O webinar foi moderado por Rui Teixeira, membro da CEAAC e Chefe da Divisão de Águas e Saneamento na Câmara Municipal do Barreiro, tendo contado com as participações de Luís Dias, Investigador da Faculdade de Ciências da Universidade de Lisboa, João Pedro Nunes, Investigador da Faculdade de Ciências da Universidade de Lisboa e da Universidade de Wageningen (Holanda), Pedro Coelho, Diretor Regional da Administração da Região Hidrográfica (ARH) do Algarve, e Ana Vanessa Martins, Supervisora na Direção de Gestão de Ativos da EPAL.

Sendo as alterações climáticas um dos maiores desafios do setor da água nas próximas décadas, Rui Teixeira sublinhou que este deve ser antecipado pelas Entidades Gestoras. Ao fazer um enquadramento da CEAAC e de como surgiu na APDA tendo em conta a lacuna existente no setor relativamente à temática, Rui Teixeira explica que esta Comissão Especializada pauta por ter uma representatividade a nível nacional, de forma a incorporar as especificidades de cada região do território, atuando no campo da sensibilização, apresentando factos e produzindo pareceres. Rui Teixeira destacou também o networking com outras associações congéneres, como a AGWA (Aliance for Global Water Adaptation), bem como a parceria num projeto europeu, que já arrancou na Universidade de Newscastle (EUA) através da Dra. Selma Guerreiro. É objetivo desta investigação estudar os eventos compostos, como secas e ondas de calor, e disponibilizar às Entidades Gestoras informações e ferramentas que lhes facilitem o processo de adaptação aos efeitos das alterações climáticas.

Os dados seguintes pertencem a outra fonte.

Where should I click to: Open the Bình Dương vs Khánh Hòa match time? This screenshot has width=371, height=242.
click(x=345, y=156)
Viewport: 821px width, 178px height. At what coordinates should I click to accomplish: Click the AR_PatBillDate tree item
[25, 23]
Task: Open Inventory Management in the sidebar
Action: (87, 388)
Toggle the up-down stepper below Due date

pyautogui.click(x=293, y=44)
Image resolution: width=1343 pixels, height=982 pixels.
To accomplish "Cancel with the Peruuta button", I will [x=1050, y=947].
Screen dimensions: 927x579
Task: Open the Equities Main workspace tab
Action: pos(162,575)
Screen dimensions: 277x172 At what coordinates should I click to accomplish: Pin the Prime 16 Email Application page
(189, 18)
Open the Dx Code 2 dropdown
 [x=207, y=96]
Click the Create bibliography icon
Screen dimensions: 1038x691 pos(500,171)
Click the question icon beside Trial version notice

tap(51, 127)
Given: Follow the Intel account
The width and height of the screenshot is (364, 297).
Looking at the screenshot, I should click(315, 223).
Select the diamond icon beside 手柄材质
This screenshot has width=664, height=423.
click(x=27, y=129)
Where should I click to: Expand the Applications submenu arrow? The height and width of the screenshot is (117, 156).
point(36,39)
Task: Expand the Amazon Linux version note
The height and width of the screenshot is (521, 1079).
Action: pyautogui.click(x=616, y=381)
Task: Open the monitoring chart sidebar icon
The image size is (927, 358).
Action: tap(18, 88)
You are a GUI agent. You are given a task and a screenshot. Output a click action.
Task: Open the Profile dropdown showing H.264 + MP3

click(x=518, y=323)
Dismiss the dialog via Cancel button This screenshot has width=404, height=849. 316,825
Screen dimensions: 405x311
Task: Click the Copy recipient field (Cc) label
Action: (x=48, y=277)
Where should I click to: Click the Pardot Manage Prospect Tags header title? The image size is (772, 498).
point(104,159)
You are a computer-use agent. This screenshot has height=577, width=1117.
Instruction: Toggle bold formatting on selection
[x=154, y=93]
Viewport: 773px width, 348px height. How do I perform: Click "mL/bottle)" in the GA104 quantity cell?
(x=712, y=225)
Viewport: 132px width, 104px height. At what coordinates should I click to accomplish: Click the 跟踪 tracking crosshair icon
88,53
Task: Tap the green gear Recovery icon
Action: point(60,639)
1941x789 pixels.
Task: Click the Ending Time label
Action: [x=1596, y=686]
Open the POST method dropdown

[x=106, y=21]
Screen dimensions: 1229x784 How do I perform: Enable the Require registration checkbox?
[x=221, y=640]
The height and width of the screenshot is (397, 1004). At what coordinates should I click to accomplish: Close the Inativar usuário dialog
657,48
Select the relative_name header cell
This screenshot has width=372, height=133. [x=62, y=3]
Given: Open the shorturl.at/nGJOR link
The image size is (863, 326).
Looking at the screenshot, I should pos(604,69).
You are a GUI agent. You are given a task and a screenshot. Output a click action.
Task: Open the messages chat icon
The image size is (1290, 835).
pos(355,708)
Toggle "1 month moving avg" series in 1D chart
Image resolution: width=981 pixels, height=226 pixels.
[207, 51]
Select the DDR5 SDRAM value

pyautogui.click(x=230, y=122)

Luís Dias apresentou o Roteiro Nacional de Adaptação 2100, um projeto em curso (setembro 2020 - dezembro 2023) financiado pela APA - Agência Portuguesa do Ambiente, EEA Grants e Ministério do Ambiente e Alterações Climáticas. O projeto visa sistematizar e atualizar conhecimentos sobre vulnerabilidades climáticas em diferentes cenários de aumento de temperatura global e integrar exercício com expressão territorial, ou seja, toda a informação produzida tem de ser cartografada. Também prevê definir metodologias e critérios para a integração de vulnerabilidades às alterações climáticas e impactos futuros no planeamento setorial, incluindo custos de ação e de inação, ou seja de adaptação ou não adaptação. Luís Dias caracterizou as abordagens de mitigação e adaptação, em que a primeira remete para a capacidade humana em reduzir as fontes ou aumentar os sumidouros de gases com efeitos de estufa, exigindo um esforço a nível mundial, e a segunda é baseada num processo de ajustamento ao clima atual ou projetado, bem como aos impactos que daí decorrem, concretizado mais a nível local (em cada país/região). Estão a ser estudados três cenários de emissões, entre os quais o mais grave, o intermédio e o moderado (refletido no Acordo de Paris). Relativamente ao setor da agricultura está contemplada a modelação das disponibilidades de água, a projeção da procura dos recursos hídricos e de produtividade, bem como a modelação de medidas de adaptação para equilibrar a oferta e a procura, minimizando as perdas de produtividade. Este exercício tem dois grandes desafios: o facto de as necessidades estarem dependentes da população e dos usos do solo, bem como a produtividade estar dependente das culturas, da irrigação e das condições climáticas, entre outras. É através dos cenários socioeconómicos e de uso do solo que se pretende responder às situações referidas. Luís Dias referiu que, de acordo com o IPCC (Intergovernmental Panel on Climate Change) das Nações Unidas, estão contemplados cinco cenários socioeconómicos (SSP - Shared Socioeconomic Pathways): SSP1 - Sustentabilidade; SSP2 - Meio Termo; SSP3 - Rivalidade Regional; SSP4 - Desigualdade; e SSP5 - Combustíveis Fósseis. Durante a apresentação dos mesmos, o quórum da sessão respondeu a um inquérito interativo com o intuito de recolher a opinião sobre qual a tendência de evolução dos SSP a nível nacional e mundial.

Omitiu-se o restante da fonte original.